Decided it would be quicker to make my own gem then address all the issues with this one. If you want simple functionality please give this a try. https://github.com/oroth8/easy_hubspot
We also ended up making our own API calls outside of the gem. We found it quite difficult to do basic operations that we were accomplishing on the old API client in the new one due to the lack of examples and Ruby-specific docs. If anyone has a working example for contact creation we'd love to see it.
Me and my friends Claude and Chat couldn't figure out for 2+ hours how to pull the history of properties for a ticket using this gem. Ended up having AI simply call the REST API using Net::HTTP. Then did that for the other HubSpot API endpoints too and dropped the gem.
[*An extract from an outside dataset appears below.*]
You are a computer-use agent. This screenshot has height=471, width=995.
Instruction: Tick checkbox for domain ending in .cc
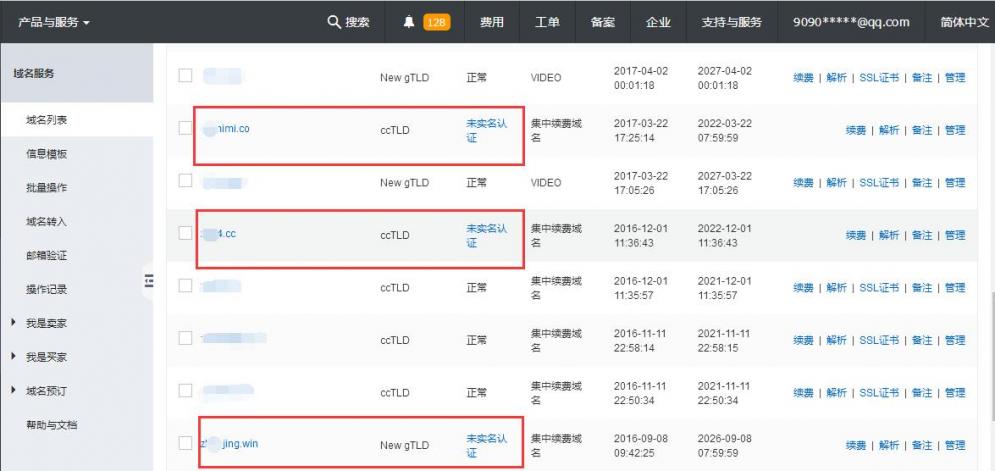coord(184,234)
In part fwiw:
def get_status_history(ticket_id)
begin
ticket_url = URI("#{base_url}/crm/v3/objects/tickets/#{ticket_id}?properties=hs_pipeline_stage&propertiesWithHistory=hs_pipeline_stage")
ticket_response = make_request(ticket_url)
property_history = ticket_response['propertiesWithHistory']['hs_pipeline_stage'].map do |change|
...
end
property_history.sort_by { |entry| entry[:timestamp] }.reverse
rescue => e
puts "Error fetching ticket history: #{e.message}"
puts e.backtrace.join("\n")
[]
end
end
def make_request(url, method = :get, body = nil)
http = Net::HTTP.new(url.host, url.port)
http.use_ssl = true
request = case method
when :get
Net::HTTP::Get.new(url)
when :post
Net::HTTP::Post.new(url)
else
raise "Unsupported HTTP method: #{method}"
end
request["accept"] = 'application/json'
request["content-type"] = 'application/json'
request["authorization"] = "Bearer #{access_token}"
request.body = body.to_json if body
response = http.request(request)
if response.is_a?(Net::HTTPServerError)
puts "Server error: #{response.code} #{response.message}. Retrying in 1 second..."
sleep 1
response = http.request(request)
end
return JSON.parse(response.body) if response.is_a?(Net::HTTPSuccess)
puts "HTTP request failed: #{response.code} #{response.message}"
raise "HTTP request failed"
rescue => e
puts "Request failed: #{e.message}"
raise "HTTP request failed"
end
Glad I found this thread on day 1.
oroth8/easy_hubspot is a great alternative to this gem or integrating using raw Net:HTTP requests
Recently in my current company we decided to move from the unofficial gem
hubspot-ruby
for this official one, but the lack of Wiki and proper documentation of the Gem is making the transition difficult, since I need to constantly read the internal code of the gem to understand how something is done, mainly with the OAuth part.Is it possible to write some wiki, or maybe a markdown document inside the Gem with some examples? This way other can contribute by adding examples and/or use cases of each of the methods/endpoints available in the Gem today.